「Open the 기록 history button」を含む行から始めて「coord(140,271)」を含む行で終わる範囲のデータを、空行を除いた番号付きリストに書き直すこと。

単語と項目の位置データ
##############################

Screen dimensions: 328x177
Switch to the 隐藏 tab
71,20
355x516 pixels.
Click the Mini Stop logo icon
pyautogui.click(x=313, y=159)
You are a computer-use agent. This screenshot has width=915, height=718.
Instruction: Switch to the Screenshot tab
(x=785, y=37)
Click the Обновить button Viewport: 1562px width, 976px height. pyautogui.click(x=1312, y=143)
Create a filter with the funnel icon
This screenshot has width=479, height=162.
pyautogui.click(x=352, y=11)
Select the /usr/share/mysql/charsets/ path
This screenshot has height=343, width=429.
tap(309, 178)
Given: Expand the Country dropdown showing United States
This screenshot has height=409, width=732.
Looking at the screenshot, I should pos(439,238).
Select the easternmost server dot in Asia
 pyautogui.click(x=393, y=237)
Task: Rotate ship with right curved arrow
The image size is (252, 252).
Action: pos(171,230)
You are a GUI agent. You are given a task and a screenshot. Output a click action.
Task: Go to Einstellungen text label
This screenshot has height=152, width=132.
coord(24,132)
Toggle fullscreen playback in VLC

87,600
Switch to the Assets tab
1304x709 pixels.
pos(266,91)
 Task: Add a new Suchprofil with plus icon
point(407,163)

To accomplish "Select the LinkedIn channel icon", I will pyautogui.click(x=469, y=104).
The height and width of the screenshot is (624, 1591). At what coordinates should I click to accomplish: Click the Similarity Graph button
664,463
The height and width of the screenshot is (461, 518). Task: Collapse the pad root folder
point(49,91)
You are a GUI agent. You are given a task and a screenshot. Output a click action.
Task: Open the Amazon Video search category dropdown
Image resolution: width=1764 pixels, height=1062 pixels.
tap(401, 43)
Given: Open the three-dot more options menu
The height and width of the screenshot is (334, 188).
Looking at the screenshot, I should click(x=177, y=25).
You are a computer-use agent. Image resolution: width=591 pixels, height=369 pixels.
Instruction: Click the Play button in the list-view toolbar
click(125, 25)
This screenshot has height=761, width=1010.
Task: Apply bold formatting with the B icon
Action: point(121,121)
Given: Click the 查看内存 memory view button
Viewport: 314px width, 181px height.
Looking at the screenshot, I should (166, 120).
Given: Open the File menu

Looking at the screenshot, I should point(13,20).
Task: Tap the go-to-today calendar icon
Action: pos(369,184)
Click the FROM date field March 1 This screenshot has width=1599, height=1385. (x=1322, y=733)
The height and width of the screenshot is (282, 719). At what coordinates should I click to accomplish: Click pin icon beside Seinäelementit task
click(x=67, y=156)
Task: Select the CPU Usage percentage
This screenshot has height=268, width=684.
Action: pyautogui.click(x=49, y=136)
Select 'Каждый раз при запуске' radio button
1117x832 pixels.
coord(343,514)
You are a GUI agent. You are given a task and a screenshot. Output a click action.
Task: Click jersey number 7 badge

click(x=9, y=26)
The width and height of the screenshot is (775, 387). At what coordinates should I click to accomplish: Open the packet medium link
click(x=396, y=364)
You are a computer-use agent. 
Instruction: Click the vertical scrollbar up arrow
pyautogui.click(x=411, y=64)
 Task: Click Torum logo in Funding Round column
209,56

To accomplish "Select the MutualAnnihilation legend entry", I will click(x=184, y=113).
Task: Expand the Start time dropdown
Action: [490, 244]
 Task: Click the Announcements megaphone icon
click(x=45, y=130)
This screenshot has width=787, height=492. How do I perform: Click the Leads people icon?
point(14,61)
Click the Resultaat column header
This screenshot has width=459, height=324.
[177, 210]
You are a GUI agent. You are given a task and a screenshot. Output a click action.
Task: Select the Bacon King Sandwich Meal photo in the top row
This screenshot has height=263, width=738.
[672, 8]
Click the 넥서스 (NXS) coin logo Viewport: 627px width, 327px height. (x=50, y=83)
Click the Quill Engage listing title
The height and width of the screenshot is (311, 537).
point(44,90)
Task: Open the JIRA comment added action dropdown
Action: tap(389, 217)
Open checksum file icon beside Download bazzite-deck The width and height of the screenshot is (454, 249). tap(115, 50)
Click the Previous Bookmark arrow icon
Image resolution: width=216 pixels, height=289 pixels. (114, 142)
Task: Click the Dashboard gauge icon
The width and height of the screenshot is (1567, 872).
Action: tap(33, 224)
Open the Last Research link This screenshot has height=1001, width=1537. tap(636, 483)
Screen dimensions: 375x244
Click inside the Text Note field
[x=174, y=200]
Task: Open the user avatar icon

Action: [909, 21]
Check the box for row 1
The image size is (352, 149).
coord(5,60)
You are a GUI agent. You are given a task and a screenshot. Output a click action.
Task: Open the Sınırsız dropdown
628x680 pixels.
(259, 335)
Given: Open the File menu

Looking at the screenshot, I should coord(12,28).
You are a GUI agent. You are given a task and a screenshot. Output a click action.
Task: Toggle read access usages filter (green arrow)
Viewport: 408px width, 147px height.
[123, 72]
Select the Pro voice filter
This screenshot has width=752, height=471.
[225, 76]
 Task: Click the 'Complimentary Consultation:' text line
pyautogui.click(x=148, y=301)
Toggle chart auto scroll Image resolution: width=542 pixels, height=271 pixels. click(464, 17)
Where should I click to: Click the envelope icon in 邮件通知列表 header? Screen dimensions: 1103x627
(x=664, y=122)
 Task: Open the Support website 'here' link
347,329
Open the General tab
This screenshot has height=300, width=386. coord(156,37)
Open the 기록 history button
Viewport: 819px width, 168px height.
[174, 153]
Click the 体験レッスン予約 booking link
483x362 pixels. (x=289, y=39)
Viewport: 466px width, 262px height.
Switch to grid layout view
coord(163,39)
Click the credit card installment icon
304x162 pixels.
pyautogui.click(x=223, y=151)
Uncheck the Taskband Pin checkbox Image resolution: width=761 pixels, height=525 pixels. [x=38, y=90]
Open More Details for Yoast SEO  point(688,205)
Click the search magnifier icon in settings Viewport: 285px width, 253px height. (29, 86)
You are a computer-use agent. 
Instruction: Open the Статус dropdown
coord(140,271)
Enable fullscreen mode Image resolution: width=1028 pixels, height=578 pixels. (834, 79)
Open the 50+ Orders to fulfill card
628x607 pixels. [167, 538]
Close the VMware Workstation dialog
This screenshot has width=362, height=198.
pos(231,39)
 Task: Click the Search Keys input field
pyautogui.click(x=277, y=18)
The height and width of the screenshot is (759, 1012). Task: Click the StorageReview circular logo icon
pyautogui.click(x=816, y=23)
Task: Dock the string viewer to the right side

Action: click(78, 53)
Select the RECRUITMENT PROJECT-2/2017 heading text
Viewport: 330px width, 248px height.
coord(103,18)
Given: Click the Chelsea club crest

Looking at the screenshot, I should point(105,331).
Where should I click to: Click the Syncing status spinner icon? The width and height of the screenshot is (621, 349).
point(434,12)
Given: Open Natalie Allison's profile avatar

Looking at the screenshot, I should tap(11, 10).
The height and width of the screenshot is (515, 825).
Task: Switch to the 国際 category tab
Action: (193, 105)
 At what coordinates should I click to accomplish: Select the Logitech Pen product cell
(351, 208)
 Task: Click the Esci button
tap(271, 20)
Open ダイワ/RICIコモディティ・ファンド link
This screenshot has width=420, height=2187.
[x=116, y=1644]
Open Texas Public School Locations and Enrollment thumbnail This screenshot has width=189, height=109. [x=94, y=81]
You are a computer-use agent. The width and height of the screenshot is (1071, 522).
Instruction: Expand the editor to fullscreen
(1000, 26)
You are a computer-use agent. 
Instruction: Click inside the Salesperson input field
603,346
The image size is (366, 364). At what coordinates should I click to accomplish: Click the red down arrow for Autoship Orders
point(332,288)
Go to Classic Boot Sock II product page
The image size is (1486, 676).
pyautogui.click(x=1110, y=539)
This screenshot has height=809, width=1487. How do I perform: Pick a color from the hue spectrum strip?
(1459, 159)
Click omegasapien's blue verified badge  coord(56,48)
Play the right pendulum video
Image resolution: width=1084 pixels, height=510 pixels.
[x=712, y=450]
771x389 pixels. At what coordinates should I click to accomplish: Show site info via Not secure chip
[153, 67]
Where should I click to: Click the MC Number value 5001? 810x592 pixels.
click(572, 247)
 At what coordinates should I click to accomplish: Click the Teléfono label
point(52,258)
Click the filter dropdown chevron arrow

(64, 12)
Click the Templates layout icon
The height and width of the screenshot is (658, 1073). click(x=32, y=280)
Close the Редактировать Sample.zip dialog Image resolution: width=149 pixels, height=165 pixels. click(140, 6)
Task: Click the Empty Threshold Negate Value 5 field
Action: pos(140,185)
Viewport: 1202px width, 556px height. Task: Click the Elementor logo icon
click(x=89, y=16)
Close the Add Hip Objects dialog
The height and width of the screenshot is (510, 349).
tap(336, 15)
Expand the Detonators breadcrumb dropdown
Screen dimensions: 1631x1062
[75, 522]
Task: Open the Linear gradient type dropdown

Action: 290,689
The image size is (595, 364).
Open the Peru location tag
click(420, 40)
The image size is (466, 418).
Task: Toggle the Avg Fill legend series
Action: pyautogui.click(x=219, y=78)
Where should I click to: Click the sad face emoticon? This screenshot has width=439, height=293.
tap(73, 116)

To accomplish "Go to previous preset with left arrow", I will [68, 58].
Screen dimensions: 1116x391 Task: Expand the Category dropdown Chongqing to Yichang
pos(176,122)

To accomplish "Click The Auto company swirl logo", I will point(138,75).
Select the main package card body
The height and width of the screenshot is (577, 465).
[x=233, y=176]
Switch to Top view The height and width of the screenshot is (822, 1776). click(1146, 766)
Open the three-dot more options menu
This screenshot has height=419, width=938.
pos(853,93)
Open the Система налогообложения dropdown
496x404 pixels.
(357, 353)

##############################

▸ 出力結果:
1. Open the 기록 history button
2. Viewport: 819px width, 168px height.
3. [174, 153]
4. Click the 体験レッスン予約 booking link
5. 483x362 pixels. (x=289, y=39)
6. Viewport: 466px width, 262px height.
7. Switch to grid layout view
8. coord(163,39)
9. Click the credit card installment icon
10. 304x162 pixels.
11. pyautogui.click(x=223, y=151)
12. Uncheck the Taskband Pin checkbox Image resolution: width=761 pixels, height=525 pixels. [x=38, y=90]
13. Open More Details for Yoast SEO  point(688,205)
14. Click the search magnifier icon in settings Viewport: 285px width, 253px height. (29, 86)
15. You are a computer-use agent. 
16. Instruction: Open the Статус dropdown
17. coord(140,271)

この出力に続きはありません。